European Commission Makes it Easier to Obtain R&D&I Aid in the EU

May 28, 2014

Rules just adopted by the European Commission (EC) will make it easier for EU member state governments to provide funding for research, development and innovation (R&D&I) in their countries. This set of rules forms part of the EC’s push to increase R&D&I spending in the EU to 3 percent of gross domestic product by 2020, so as to match that of the United States and Japan.

The sums involved are significant. In total, R&D&I state aid awarded under the old rules (from 2007) amounted to over €62.4 billion. This does not include funds provided by the EU itself (now addressed principally under the Horizon 2020 programme). Companies involved in or considering R&D&I investments of any nature in the EU should make themselves aware of the new state aid rules and Horizon 2020 so as to take advantage of the funding that is available.

The background to the new rules is the basic principle of EU law, which provides that, unless a private investor would have acted in the same way and subject to a number of exemptions, any type of aid that is provided by member states and that favours particular companies is banned.

The rules (adopted on 21 May 2014 and coming into force on 1 July 2014) set out how these exemptions will operate in relation to R&D&I aid provided by member states. The member states still have to provide the funding, and the rules set out the circumstances in which such funding is allowed.

Compared with the previous rules, the new rules allow for greater flexibility. There is an expanded list of types of aid that are automatically allowed, now including pilot projects and prototypes, innovation clusters, and aid for process and organisational innovation. Ad hoc aid to large enterprises also is allowed now. In addition, the thresholds up to which aid can be granted without prior EC scrutiny (and approval) have increased significantly.

For example, the threshold for fundamental research is now set at €40 million, that for industrial research at €20 million, and that for feasibility studies at €7.5 million. Member states also can grant aid for experimental development of up to €15 million per project and per beneficiary without EC approval. This will mean quicker deployment of aid by member states to beneficiaries.

A further change is that, for aid above these threshold levels, aid intensities (the percentages of project costs, up to which aid can be granted) have increased significantly for various types of aid. For example, the permitted aid intensity for industrial research aid grants above the €20 million threshold level now ranges up to 70 percent for large businesses and 90 percent for small businesses. The higher aid levels will be available if there is a genuine financing gap (the part of the project that cannot obtain private funding), which the EC will need to approve. This is expressly to “take into account the global dimension of competition.”

The EC also has put in place a number of measures intended to simplify the rules and to ensure legal certainty. R&D&I aid above the thresholds can be granted only where there is a market failure, and it must have an incentive effect (i.e., change the behaviour of the company that receives it, not just subsidise activities that would have taken place anyway). It also must not exceed the minimum amount necessary for the project to proceed and not produce negative effects of such a level as to rule out the grant of the aid. The new rules change how these requirements are assessed, which should give rise to greater legal certainty and speed up the process.

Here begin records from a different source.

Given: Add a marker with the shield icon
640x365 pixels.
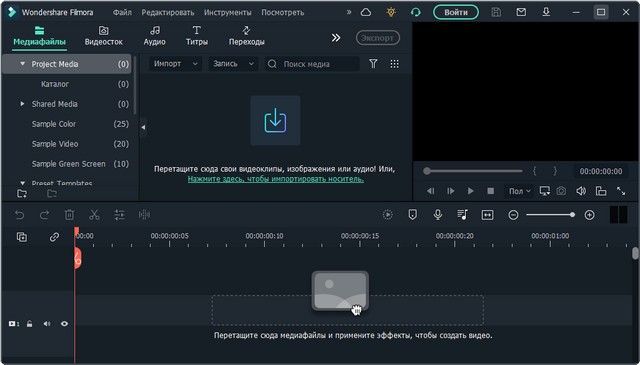Looking at the screenshot, I should [x=413, y=215].
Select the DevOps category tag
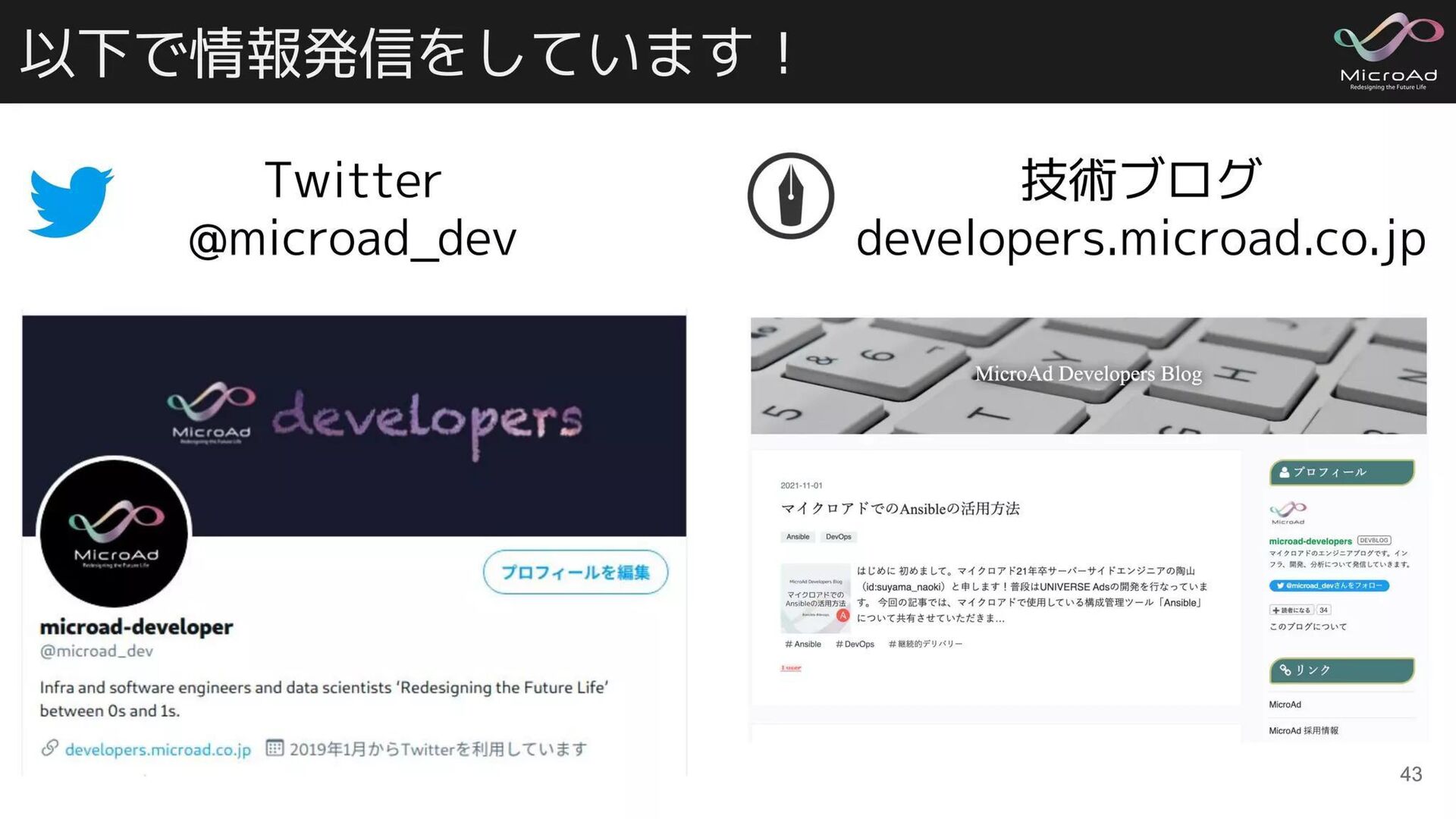This screenshot has width=1456, height=819. 838,537
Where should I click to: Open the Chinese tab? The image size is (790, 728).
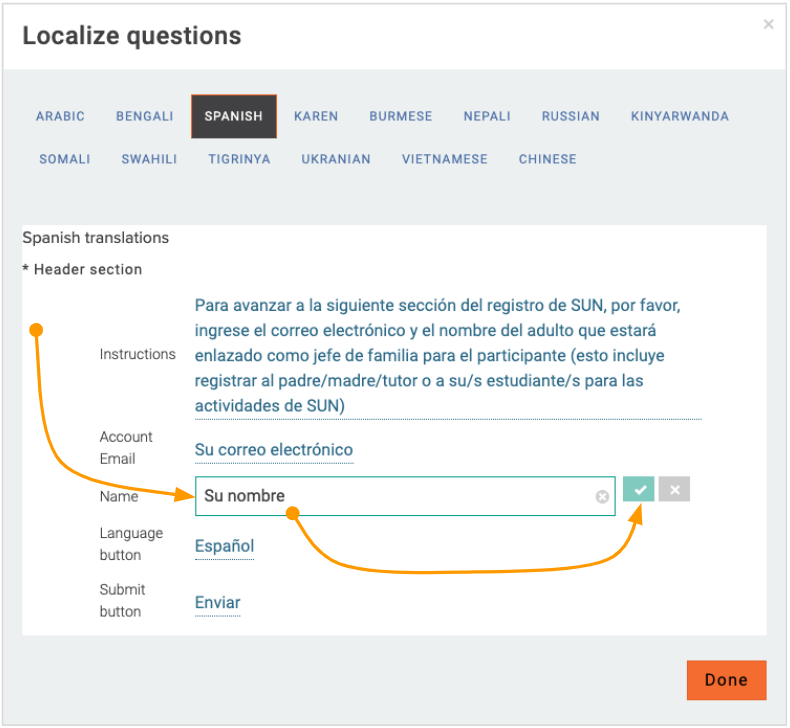point(548,159)
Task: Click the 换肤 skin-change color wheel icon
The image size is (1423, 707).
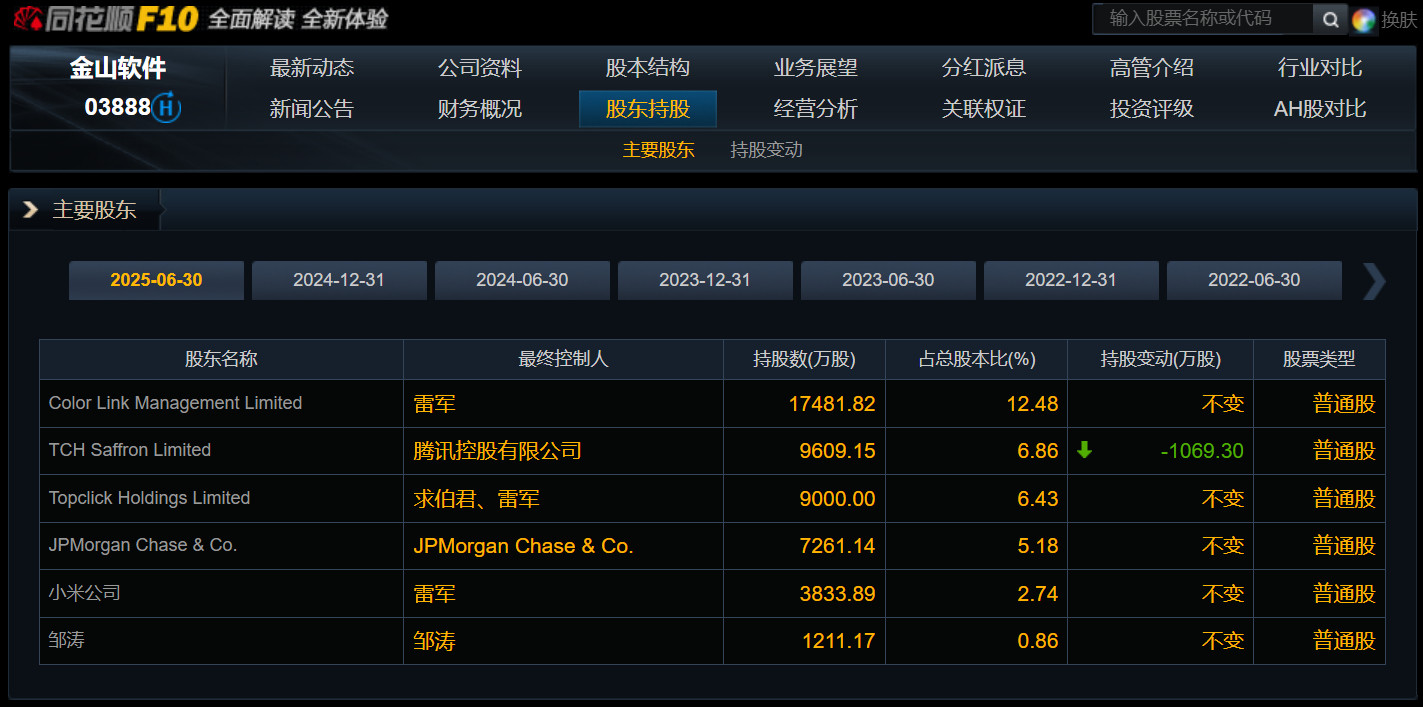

Where an R&D&I project is co-financed by the EU (such as under Horizon 2020), there will be a presumption that there is market failure and that the aid is appropriate, thereby speeding up these cases.

Public funding of noneconomic activities is not aid, and, so as to simplify the issues in this area, the new rules provide expanded guidance to distinguish between economic and noneconomic activities. This includes examples concerning the distinction between economic and noneconomic activities of universities and other research organisations.

Finally, in relation to simplification, the rules deal with two issues to clarify the analysis of potential indirect state aid. There is expanded guidance on how to ensure that R&D&I contracts and R&D&I collaboration between publicly funded research organisations and private companies are carried out on market terms, in order to avoid indirect state aid to companies. Guidance also is provided on how to avoid giving an undue advantage to a private research company (and thus indirect state aid) through the public procurement of R&D&I, and in particular, precommercial R&D&I procurement, which is not subject to the EU public procurement directives.

The rules remain complex; however, for companies interested in obtaining funding for R&D&I, they are important. Funding for your activity may be available, and it is important to be able to identify whether this is the case and, if so, how to access the funds.